[start]

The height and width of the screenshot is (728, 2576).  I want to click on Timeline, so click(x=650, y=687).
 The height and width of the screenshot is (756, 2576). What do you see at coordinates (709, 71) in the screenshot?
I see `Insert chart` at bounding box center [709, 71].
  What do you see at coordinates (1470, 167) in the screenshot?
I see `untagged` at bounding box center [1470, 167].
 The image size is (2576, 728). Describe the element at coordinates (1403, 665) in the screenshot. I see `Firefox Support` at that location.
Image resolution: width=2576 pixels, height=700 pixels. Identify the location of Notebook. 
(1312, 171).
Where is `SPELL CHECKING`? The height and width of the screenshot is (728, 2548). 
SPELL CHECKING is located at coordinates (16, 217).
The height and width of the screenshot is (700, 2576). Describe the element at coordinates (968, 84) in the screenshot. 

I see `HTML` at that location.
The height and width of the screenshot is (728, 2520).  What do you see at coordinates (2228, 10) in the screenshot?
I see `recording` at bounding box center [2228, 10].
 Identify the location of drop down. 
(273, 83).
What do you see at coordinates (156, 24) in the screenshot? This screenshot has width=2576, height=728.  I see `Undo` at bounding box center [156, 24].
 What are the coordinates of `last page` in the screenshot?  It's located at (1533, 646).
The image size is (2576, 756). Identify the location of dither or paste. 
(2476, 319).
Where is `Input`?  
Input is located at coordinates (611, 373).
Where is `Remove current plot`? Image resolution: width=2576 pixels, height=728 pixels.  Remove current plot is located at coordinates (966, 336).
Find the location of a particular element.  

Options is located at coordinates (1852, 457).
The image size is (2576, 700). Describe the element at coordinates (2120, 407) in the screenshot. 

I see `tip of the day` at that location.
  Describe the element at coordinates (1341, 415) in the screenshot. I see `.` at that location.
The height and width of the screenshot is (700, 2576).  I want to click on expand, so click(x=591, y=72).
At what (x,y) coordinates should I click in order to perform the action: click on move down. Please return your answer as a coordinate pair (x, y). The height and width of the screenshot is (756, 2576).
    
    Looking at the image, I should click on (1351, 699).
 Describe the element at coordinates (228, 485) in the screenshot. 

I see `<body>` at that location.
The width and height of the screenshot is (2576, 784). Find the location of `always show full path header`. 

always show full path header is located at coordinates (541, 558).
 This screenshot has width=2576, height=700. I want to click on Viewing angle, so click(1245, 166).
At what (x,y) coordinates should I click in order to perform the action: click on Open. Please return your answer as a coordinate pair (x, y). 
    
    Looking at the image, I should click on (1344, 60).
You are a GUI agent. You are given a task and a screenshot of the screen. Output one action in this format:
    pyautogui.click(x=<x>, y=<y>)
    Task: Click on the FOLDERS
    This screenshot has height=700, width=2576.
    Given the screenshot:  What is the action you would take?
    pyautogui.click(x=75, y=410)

[end]

Direction:
Copy out the items word for word, starting at the line that contains "Find the location of a particular element." and continuing through the last line of the items.

Worked solution:
Find the location of a particular element.  

Options is located at coordinates (1852, 457).
The image size is (2576, 700). Describe the element at coordinates (2120, 407) in the screenshot. 

I see `tip of the day` at that location.
  Describe the element at coordinates (1341, 415) in the screenshot. I see `.` at that location.
The height and width of the screenshot is (700, 2576).  I want to click on expand, so click(x=591, y=72).
At what (x,y) coordinates should I click in order to perform the action: click on move down. Please return your answer as a coordinate pair (x, y). The height and width of the screenshot is (756, 2576).
    
    Looking at the image, I should click on (1351, 699).
 Describe the element at coordinates (228, 485) in the screenshot. 

I see `<body>` at that location.
The width and height of the screenshot is (2576, 784). Find the location of `always show full path header`. 

always show full path header is located at coordinates (541, 558).
 This screenshot has width=2576, height=700. I want to click on Viewing angle, so click(1245, 166).
At what (x,y) coordinates should I click in order to perform the action: click on Open. Please return your answer as a coordinate pair (x, y). 
    
    Looking at the image, I should click on (1344, 60).
You are a GUI agent. You are given a task and a screenshot of the screen. Output one action in this format:
    pyautogui.click(x=<x>, y=<y>)
    Task: Click on the FOLDERS
    This screenshot has height=700, width=2576.
    Given the screenshot:  What is the action you would take?
    pyautogui.click(x=75, y=410)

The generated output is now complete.